First we need take a look at some of the issues of administering this technology from the perspective of the folks that will actually do the hands-on work.
The technology behind VoIP is fairly simple. With VoIP we use packet-switched data encapsulation (SDE) versus time division multiplex (TDM). This circuit switched telephony has been used since the dawn of time, or at least since the old fashion switch board operators like you might see in an old black and white ''I Love Lucy'' or ''Honeymooners'' episode where they would connect one caller to another by manually plugging the line into a huge wall of sockets.
It will be quite some time before we completely do away with that type of POTS (Plain Old Telephone Service (POTS), Key Telephone System (KTS) and Private Branch Exchange (PBX) switching, all of which have the ability to squeeze multiple phone calls onto a single copper line. For this reason, most businesses will look to integrating VoIP into their existing systems versus totally replacing them. So it becomes important to understand the limitations of traditional telephony and to know where advancements in VoIP technology can make up for the shortfall.

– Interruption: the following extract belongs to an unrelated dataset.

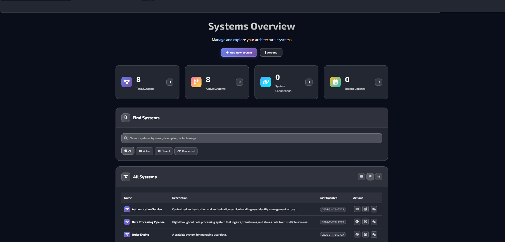Switch to list view in All Systems
Screen dimensions: 505x242
(x=370, y=177)
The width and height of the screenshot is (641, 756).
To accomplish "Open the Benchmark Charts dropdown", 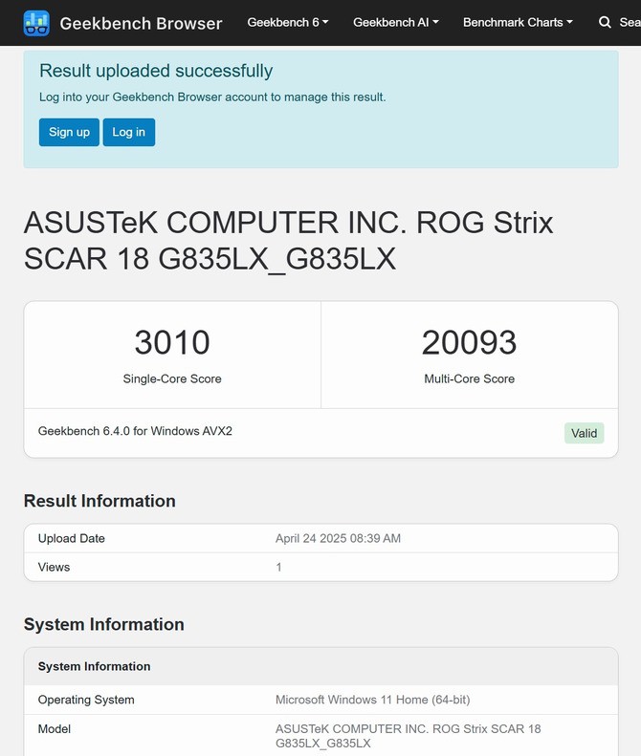I will pyautogui.click(x=518, y=22).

As long as you understand the fundamentals and you have an existing LAN, then you can start experimenting with this technology right away and for little cost since VoIP is simply layered over TCP/IP, so any hub-based or even wireless Ethernet LAN will do to start testing. You will soon learn that speed is the name of the VoIP game so the faster the network, the better the quality of the connection.
VoIP Pros and Cons
When comparing VoIP to standard PBX type phone systems, you soon begin to see some of VoIPs disadvantages.

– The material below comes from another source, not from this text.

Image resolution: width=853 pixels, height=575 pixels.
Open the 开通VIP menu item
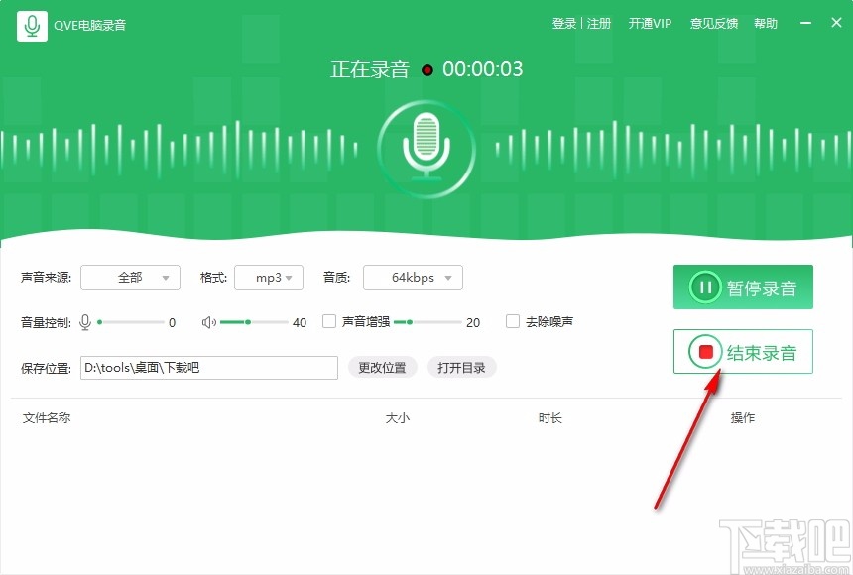[650, 23]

For starters, when dealing with VoIP in high utilization scenarios, quality of service (QOS) assurances become difficult to deliver, versus dealing with an old fashion PBX system. Quite often, the same scalability characteristics companies find attractive can ultimately be the reason their implementation of the technology initially fails.
High-end VoIP networks such as those in large calling centers or a corporate headquarters with thousands of users, can become so complex that QOS level guarantees become harder to assure versus the traditional circuit switched voice network that has clear and concise capacity restrictions that built into the system and around which quality of service levels can easily be guaranteed and benchmarked.
VoIP does make physical provisioning and installation much easier versus a PBX installation, which requires a network of electrical wires, loops and switches in order to function. A VoIP installation, on the other hand, will use your existing IP network so the logistics of building your VoIP network are largely simplified since the required physical elements are already in place.
The key advantage to standardizing your IP-based network for data, applications, and now VoIP, is that your administrators will have only one network to maintain. This means supporting only a single network cabling system, rather than separate systems, one for voice and one for data. And if you choose to move to WiFi Ethernet then you dont even need most of the cabling. We can compare this scenario to the old school PBX administrators that will still be required to maintain a separate local area cabling network for just the PBX system.